# [WORK TO DO]
Present the listing below as a Markdown table with the columns Row and Line, giving each line its own numbered row and skipping blank lines. Leave the pictures out of the table.

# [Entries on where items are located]
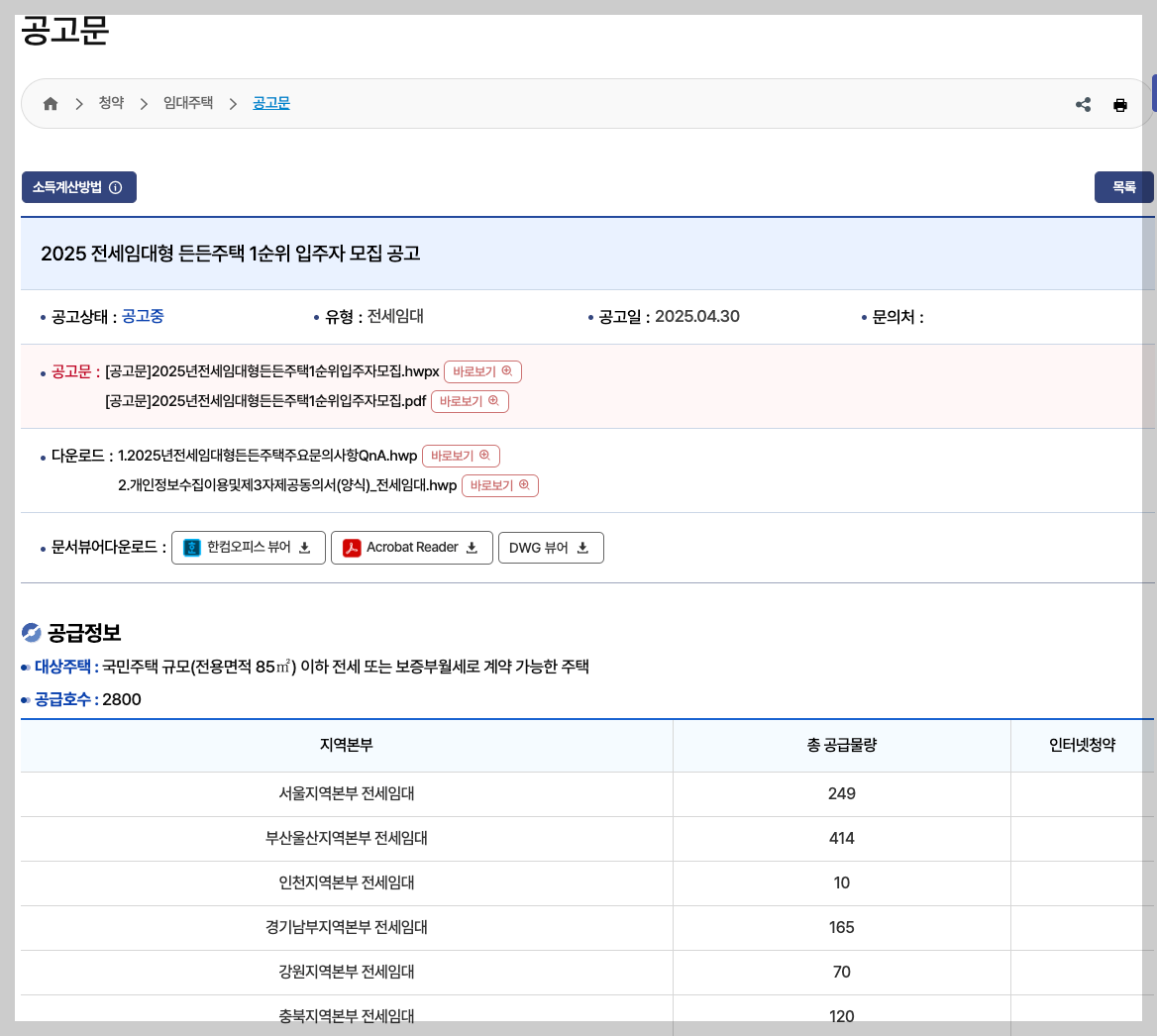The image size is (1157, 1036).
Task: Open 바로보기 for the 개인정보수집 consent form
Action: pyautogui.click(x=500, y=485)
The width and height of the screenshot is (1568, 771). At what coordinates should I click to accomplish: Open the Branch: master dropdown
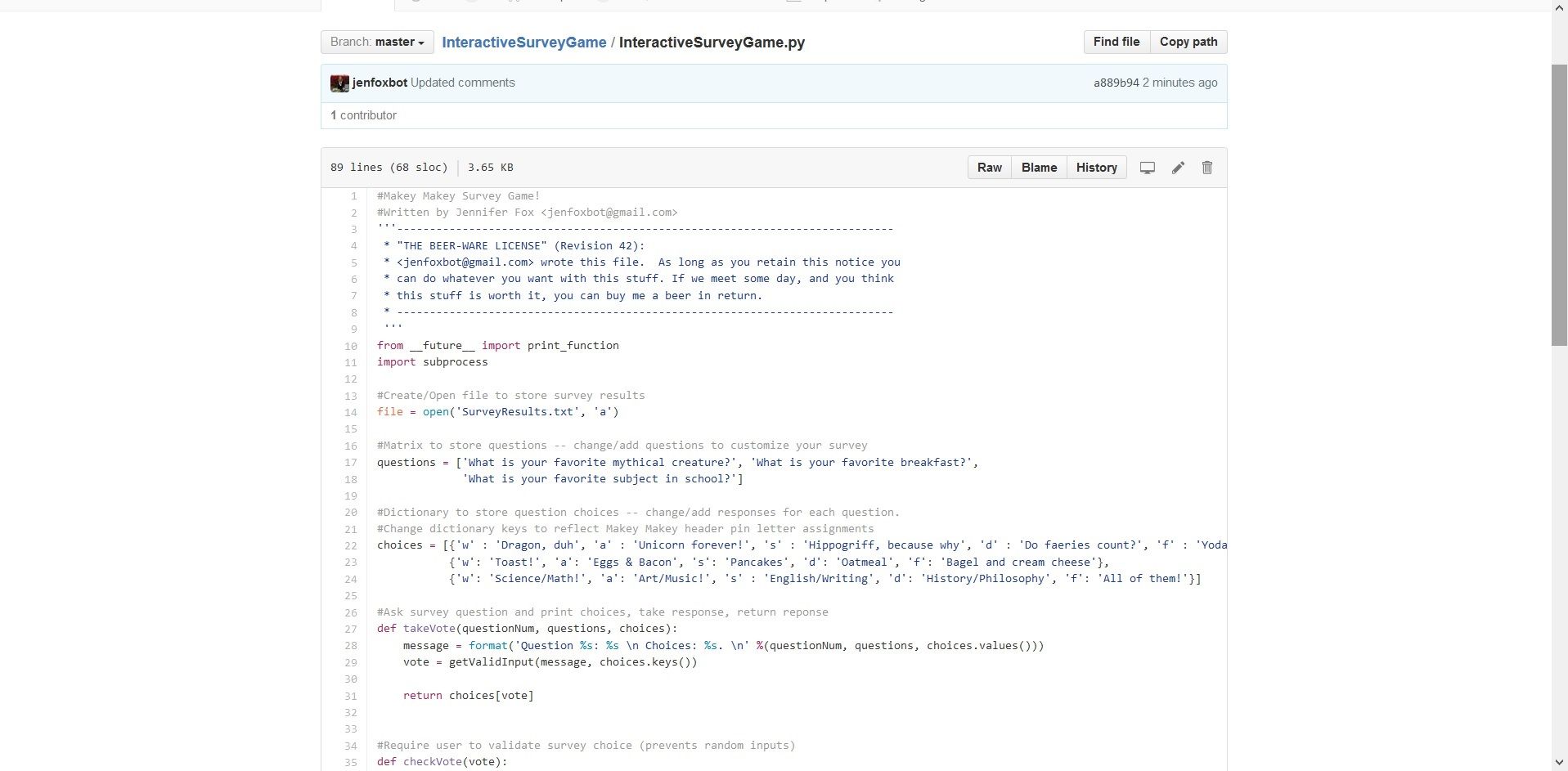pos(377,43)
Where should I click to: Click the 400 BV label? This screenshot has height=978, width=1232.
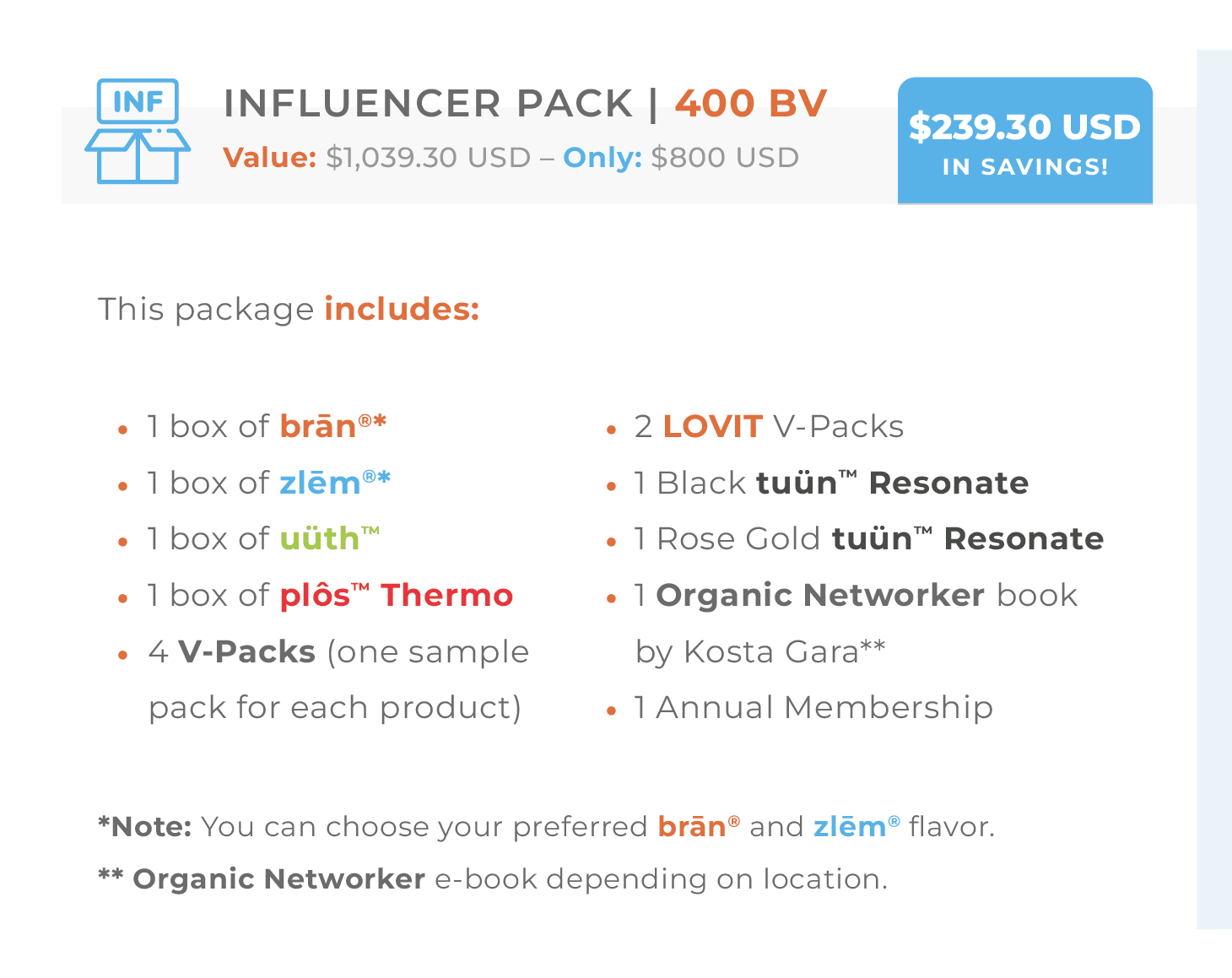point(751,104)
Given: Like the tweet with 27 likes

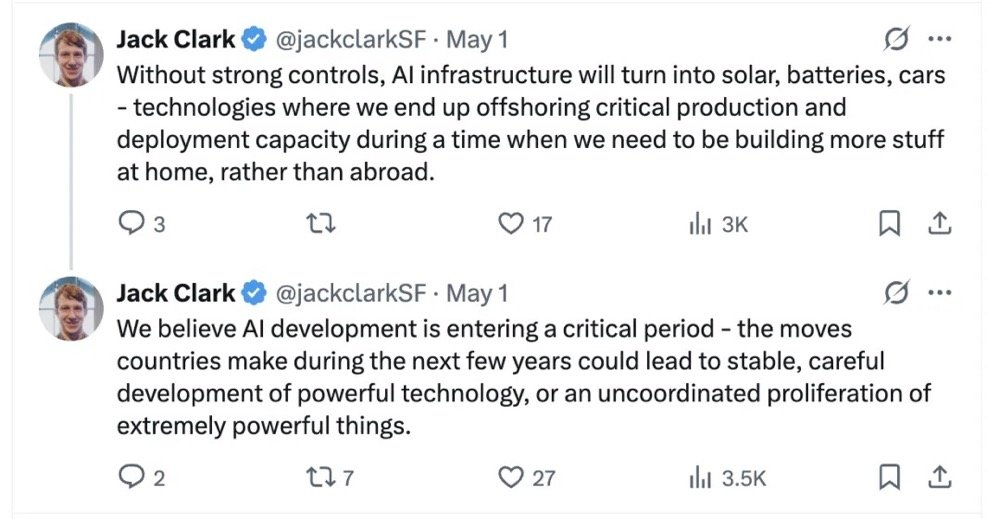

# [EXPECTED ANSWER]
| Row | Line |
|---|---|
| 1 | The image size is (1157, 1036). |
| 2 | Task: Open 바로보기 for the 개인정보수집 consent form |
| 3 | Action: pyautogui.click(x=500, y=485) |
| 4 | The width and height of the screenshot is (1568, 771). At what coordinates should I click to accomplish: Open the Branch: master dropdown |
| 5 | pos(377,43) |
| 6 | Where should I click to: Click the 400 BV label? This screenshot has height=978, width=1232. |
| 7 | point(751,104) |
| 8 | Given: Like the tweet with 27 likes |